What this exercise asks —
[1] Decide whether each statement agrees with the Pays d'Aubagne passage. Answer yes or no for each, and quote the deciding words of the passage exactly.
(a) The structure was created in December 1999.
(b) All twelve member communes lay within the Bouches-du-Rhône.
(c) On 1 January 2016 the structure became a territory in the Aix-Marseille-Provence Metropolis.
[2] Revise the Pays d'Aubagne passage starting with "The Agglomeration community of Pays" and going on through "et de l'Étoile.", putting "intercommunal body" wherever "intercommunal structure" appears.

Passage —

%%

The Agglomeration community of Pays d'Aubagne et de l'Étoile () is a former intercommunal structure joining the communes near Aubagne in the Bouches-du-Rhône and Var departments in the Provence-Alpes-Côte d'Azur region of Southeastern France. It was created in December 1999. On 1 January 2016 it became a territory in the Aix-Marseille-Provence Metropolis.

Origins
It was formed 1 January 2007 after the dissolution of the Communauté de communes de l'Étoile-Merlançon and the five associated communes joined the Agglomeration community of Garlaban-Huveaune-Sainte-Baume forming the new Agglomeration community of Pays d'Aubagne et de l'Étoile.

Communes
Twelve communes belonged to this agglomeration community, eleven within the Bouches-du-Rhône and one in the Var:
 Bouches-du-Rhône:
 Aubagne
 Auriol
 Belcodène
 Cadolive
 Cuges-les-Pins
 La Bouilladisse
 La Destrousse
 La Penne-sur-Huveaune
 Peypin
 Roquevaire
 Saint-Savournin
 one commune from the department of Var:
 Saint-Zacharie

Skills
The local powers of the agglomeration are:
 Economic development,
 Tourism
 Transport network with the free Bus de l'Agglo
 Urban planning,
 Housing and public facilities,
 Waste disposal and sanitation
 Agriculture and forestry.

%%

Data listing —

%%

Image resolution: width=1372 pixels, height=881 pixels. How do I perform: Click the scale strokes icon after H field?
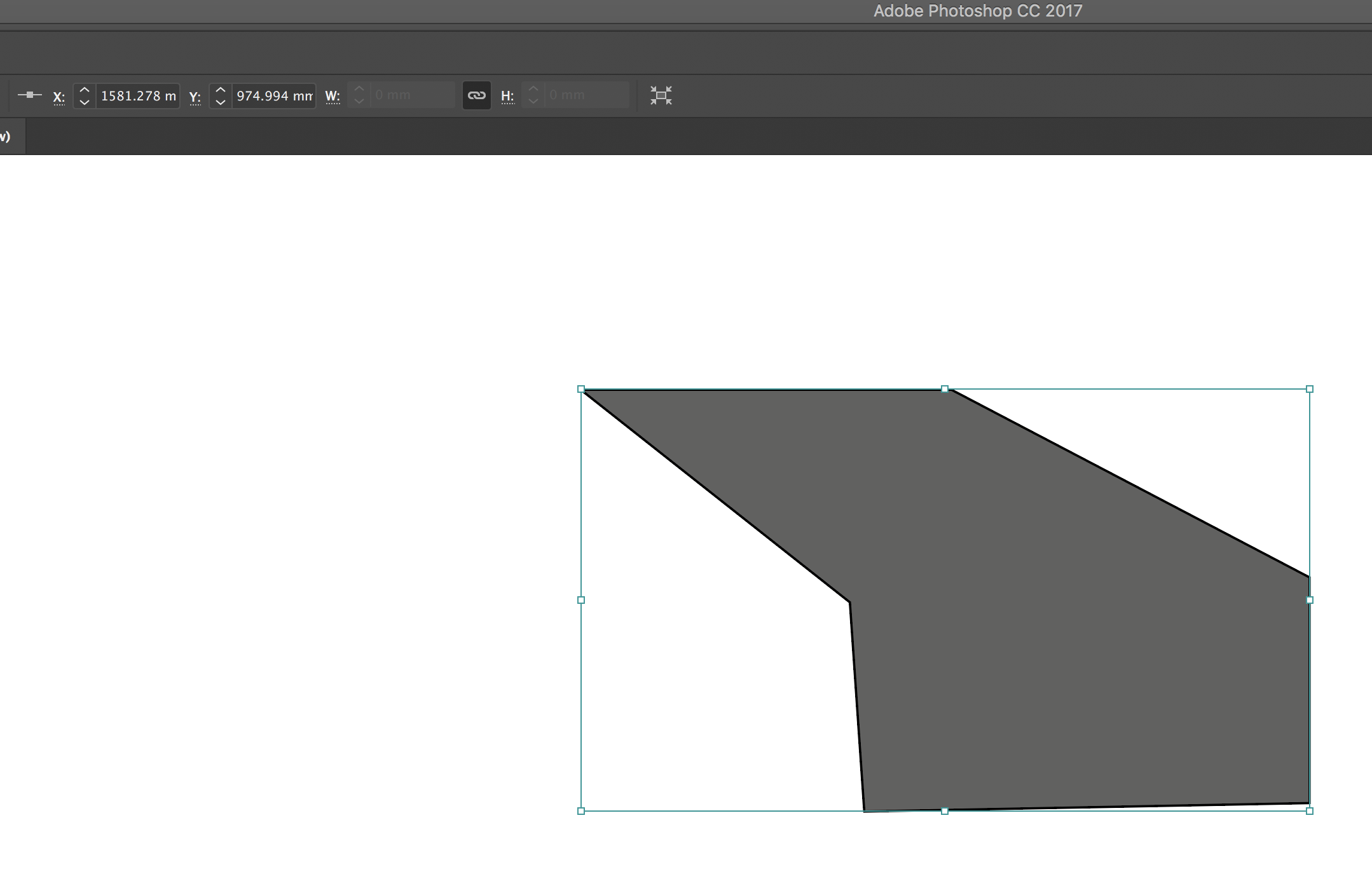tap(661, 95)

%%
%%

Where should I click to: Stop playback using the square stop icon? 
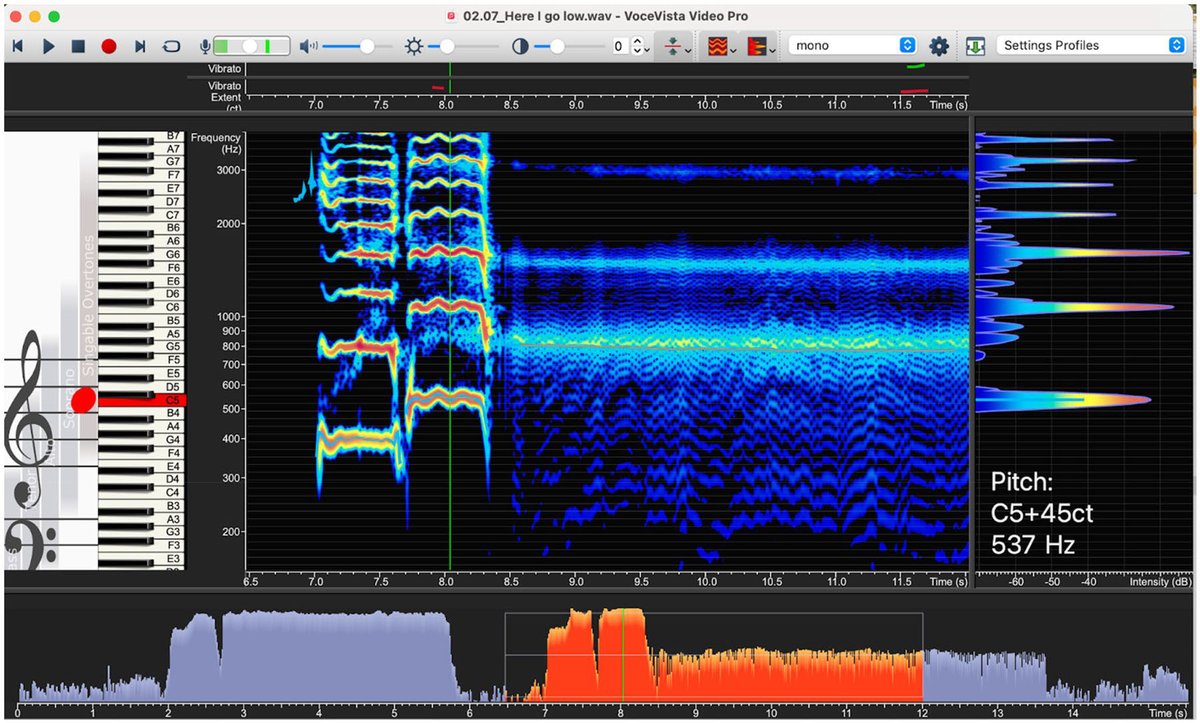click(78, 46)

%%

Worked answers —
[1]
(a) Yes: "It was created in December 1999."
(b) No: "eleven within the Bouches-du-Rhône and one in the Var"
(c) Yes: "On 1 January 2016 it became a territory in the Aix-Marseille-Provence Metropolis."

[2]
The Agglomeration community of Pays d'Aubagne et de l'Étoile () is a former intercommunal body joining the communes near Aubagne in the Bouches-du-Rhône and Var departments in the Provence-Alpes-Côte d'Azur region of Southeastern France. It was created in December 1999. On 1 January 2016 it became a territory in the Aix-Marseille-Provence Metropolis.

Origins
It was formed 1 January 2007 after the dissolution of the Communauté de communes de l'Étoile-Merlançon and the five associated communes joined the Agglomeration community of Garlaban-Huveaune-Sainte-Baume forming the new Agglomeration community of Pays d'Aubagne et de l'Étoile.